İstanbul’da yaşayan Alman gazeteci Carolin Würfel, The Guardian için kaleme aldığı makalede, Ekrem İmamoğlu’nun tutuklanmasının ardından şehrin havasını ve insanların direnişini anlattı. Würfel’e göre, kent sokaklarında korku gözle görülür bir şekilde hissedilse de, “sarsılmaz bir direniş ruhu” hâlâ varlığını koruyor.
“Korku geri döndü ama kimse susmuyor”
Würfel, İmamoğlu’nun tutuklanmasının ardından özellikle gençlerin gösterdiği tepkiye dikkat çekiyor. On binlerce insanın Saraçhane Parkı’ndan Çağlayan Adliyesi’ne kadar yürüyerek eylem yaptığını hatırlatan yazar, “Yaşlı bir kadın kameraya dönerek, ‘Gençler uyuyor sanmıştım ama meğerse gözleri açıkmış’ dedi” sözleriyle sahadaki duyguyu aktardı.

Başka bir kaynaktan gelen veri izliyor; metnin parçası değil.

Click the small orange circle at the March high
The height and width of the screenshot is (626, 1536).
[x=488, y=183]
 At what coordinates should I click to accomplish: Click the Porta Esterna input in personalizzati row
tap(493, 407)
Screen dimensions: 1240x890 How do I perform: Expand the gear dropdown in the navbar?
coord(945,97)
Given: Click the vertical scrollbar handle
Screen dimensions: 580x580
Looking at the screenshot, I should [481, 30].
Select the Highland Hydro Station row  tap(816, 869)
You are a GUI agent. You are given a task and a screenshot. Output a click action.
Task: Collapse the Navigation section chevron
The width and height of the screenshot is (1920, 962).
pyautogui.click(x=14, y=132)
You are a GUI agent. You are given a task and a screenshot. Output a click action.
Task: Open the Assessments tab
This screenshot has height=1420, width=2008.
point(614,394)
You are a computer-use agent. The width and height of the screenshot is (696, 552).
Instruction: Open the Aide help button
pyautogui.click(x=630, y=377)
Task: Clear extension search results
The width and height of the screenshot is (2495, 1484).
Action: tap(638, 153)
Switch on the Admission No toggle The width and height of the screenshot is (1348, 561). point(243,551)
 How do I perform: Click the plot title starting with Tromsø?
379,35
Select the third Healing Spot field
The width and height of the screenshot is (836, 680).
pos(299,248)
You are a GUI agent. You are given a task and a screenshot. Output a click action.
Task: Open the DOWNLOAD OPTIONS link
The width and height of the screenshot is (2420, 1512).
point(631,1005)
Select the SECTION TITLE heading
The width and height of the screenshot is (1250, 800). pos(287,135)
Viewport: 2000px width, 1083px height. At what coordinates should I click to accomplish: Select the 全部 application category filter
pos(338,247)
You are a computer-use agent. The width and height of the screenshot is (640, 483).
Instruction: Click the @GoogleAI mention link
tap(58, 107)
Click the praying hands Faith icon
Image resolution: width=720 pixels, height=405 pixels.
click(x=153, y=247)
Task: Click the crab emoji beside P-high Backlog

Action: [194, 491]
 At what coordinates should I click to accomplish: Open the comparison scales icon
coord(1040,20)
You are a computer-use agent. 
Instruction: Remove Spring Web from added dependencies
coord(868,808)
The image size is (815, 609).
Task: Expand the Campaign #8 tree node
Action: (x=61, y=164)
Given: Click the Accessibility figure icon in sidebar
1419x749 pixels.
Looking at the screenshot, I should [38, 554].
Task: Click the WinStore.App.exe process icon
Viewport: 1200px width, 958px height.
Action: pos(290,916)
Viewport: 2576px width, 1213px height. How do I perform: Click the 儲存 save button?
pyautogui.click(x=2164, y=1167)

İstanbul’un direnci: Çelişkilerle dolu ama asla teslim olmayan bir şehir
Yazısında İstanbul’u, doğu ve batının, modernlik ve geleneğin, inanç ve sorgulamanın her an çatıştığı bir şehir olarak tanımlayan Würfel, “Bu şehir kendine has bir inatla, hep aynı anda her şey olmaya devam ediyor. Bir hikaye değil, birçok hikaye var” ifadelerini kullandı. Ona göre İstanbul’un en büyük gücü, bu çok katmanlı, teslim olmayan yapısı.
Ekonomik kriz ve vize duvarları arasında bir şehir
Würfel, İstanbul’da her gün artan ekonomik krize ve gençlerin Avrupa hayallerinin Schengen vizesi kuyruklarında erimesine de değindi. 2024 seçimlerinin ardından İmamoğlu’nun yeniden seçilmesiyle umutlanan kentin, şimdi tekrar bir belirsizliğe sürüklendiğini yazdı. “Plan yapmak İstanbul’da sadece bir alışkanlık değil, bir hayatta kalma refleksi haline geldi” diyerek, İstanbul’da yaşayanların artık gelecek için uzun vadeli plan yapamadığını vurguladı.
“Saçlar kısalıyor, başlar dik duruyor”
Würfel yazısını, genç kadınların saçlarını 1920’lerde olduğu gibi kısaltmasına dikkat çekerek bitirdi. Ona göre bu, sessiz ama güçlü bir direniş işareti: “Tarih henüz yazılmadı. Değiştirmek içinse özgür bir boyun gerekir. Görmek ve yol almak için.”